Wikipedia defines a Mathematical Constant as5:
‘A mathematical constant is a key number whose value is fixed by an unambiguous definition, often referred to by a symbol (e.g. an alphabet letter), or by mathematicians’ names to facilitate using it across multiple mathematical problems. Constants arise in many areas of mathematics, with constants such as e and π occurring in such diverse contexts as geometry, number theory, statistics and calculus.’
Below is their list of Mathematical Constants which includes my favourite Golden Ratio which was made famous by Fibonacci. Actually, I have included a link to the Wikipedia page because there are just so many.
The interesting thing is that all of them are positive except for two of them. The first of the non-positive is 0 and as already discussed, this is not really a number, it is neither positive nor negative. The second is the imaginary number √-1, which is not just a number but also a rotation of a certain magnitude.
So are there no negative Mathematical Constants? You could put a minus sign in front of any of them but that does not explain why they are all positive. They are positive because they emanate from the natural world where negative numbers do not exist.
I remember using punch cards to program in Assembler and never coming across actual negative numbers. I also remember studying memory dumps when trying to debug software.

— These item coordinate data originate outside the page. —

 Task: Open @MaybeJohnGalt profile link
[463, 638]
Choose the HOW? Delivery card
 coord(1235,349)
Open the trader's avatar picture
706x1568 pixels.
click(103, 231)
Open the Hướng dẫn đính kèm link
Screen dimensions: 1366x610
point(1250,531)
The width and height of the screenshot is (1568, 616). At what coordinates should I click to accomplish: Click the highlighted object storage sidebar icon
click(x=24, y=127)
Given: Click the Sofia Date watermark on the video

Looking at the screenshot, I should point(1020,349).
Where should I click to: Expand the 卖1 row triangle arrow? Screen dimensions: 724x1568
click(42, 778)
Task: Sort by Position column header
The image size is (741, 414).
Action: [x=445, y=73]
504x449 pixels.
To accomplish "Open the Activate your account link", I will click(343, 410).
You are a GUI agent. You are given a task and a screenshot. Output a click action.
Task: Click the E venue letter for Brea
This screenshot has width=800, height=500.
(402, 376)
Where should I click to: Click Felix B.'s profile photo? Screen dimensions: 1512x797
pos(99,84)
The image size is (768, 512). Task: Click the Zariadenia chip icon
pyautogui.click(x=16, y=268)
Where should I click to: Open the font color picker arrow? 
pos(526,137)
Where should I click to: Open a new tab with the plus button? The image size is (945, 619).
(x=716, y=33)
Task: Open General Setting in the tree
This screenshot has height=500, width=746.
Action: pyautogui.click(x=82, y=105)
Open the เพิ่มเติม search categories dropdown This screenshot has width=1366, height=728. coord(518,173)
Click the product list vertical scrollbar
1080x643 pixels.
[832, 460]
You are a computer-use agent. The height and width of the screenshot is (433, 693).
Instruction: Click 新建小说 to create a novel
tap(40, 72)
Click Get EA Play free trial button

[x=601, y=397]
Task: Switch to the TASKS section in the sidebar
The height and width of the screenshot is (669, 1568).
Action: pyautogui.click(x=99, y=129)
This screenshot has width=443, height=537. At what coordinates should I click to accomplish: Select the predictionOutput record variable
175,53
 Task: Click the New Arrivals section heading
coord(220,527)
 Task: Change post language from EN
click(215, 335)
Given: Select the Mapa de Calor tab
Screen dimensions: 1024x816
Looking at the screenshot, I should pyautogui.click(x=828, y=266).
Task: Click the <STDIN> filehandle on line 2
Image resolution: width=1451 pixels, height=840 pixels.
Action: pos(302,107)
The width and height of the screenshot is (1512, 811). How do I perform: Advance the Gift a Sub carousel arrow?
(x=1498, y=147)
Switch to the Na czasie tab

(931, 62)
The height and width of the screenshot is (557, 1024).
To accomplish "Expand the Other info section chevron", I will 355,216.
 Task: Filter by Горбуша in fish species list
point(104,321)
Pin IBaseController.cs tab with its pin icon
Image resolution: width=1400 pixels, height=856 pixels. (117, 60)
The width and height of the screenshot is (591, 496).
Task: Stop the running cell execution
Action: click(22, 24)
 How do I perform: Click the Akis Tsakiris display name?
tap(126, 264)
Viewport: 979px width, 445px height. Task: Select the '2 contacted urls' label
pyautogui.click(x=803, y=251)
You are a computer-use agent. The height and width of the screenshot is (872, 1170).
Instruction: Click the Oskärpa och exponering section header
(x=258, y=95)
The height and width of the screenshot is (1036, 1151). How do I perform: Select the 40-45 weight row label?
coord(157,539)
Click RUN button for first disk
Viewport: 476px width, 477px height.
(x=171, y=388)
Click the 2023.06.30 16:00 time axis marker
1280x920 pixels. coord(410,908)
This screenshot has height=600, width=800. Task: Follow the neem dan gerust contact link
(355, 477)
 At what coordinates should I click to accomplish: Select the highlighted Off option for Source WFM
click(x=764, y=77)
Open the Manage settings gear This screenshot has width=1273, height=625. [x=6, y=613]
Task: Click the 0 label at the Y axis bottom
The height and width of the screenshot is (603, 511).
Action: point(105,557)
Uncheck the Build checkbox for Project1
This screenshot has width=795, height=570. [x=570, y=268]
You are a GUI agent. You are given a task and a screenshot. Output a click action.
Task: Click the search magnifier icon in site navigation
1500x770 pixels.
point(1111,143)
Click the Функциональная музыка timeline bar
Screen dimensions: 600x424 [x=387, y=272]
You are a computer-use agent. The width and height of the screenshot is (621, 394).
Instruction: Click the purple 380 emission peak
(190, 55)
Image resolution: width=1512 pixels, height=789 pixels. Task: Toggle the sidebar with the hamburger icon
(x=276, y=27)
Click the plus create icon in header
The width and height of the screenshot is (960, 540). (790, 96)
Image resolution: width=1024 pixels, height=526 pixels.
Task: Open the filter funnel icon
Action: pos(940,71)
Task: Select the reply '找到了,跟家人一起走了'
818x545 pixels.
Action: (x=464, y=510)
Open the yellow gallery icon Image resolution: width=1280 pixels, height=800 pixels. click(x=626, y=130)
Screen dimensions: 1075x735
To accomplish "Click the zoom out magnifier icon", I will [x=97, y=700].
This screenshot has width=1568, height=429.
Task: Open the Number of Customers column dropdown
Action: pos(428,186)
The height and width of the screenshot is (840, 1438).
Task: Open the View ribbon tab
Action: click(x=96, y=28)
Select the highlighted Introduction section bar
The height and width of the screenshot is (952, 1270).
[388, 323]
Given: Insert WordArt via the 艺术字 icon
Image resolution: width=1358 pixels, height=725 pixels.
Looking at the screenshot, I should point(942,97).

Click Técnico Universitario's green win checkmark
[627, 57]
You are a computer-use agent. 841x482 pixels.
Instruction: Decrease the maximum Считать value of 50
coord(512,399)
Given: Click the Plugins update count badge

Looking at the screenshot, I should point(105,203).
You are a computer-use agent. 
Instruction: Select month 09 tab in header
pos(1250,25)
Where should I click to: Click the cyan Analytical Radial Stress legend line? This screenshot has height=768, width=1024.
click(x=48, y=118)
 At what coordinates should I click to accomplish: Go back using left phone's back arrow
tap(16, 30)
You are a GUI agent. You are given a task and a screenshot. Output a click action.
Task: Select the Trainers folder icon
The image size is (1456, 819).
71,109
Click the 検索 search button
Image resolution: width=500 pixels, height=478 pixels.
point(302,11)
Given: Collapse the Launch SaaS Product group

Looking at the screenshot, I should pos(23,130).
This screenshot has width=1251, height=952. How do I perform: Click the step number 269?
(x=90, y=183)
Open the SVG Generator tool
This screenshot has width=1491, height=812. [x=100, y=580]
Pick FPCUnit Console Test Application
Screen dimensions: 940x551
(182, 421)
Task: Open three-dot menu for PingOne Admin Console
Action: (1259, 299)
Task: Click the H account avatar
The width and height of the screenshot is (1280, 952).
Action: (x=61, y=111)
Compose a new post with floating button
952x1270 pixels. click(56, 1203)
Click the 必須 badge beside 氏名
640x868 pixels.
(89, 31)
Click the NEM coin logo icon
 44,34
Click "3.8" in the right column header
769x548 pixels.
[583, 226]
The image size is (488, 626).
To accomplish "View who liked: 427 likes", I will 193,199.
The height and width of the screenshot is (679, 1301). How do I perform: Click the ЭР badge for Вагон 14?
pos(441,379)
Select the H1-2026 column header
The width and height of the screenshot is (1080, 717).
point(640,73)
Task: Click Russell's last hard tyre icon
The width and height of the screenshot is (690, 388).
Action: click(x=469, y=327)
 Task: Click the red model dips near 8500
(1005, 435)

These dumps were in binary with a hexadecimal version to the right of the line printer paper. Line printer paper was 14 by 11 inches in size. It had holes down each side of the paper to facilitate it being fed through a printer. As suggested by the name, the printer printed one line at a time. I never found any negative numbers in the dumps, just 0s and 1s. The most significant bit, the leftmost bit, is used to distinguish between negative and positive with a 0 for positive and 1 for negative.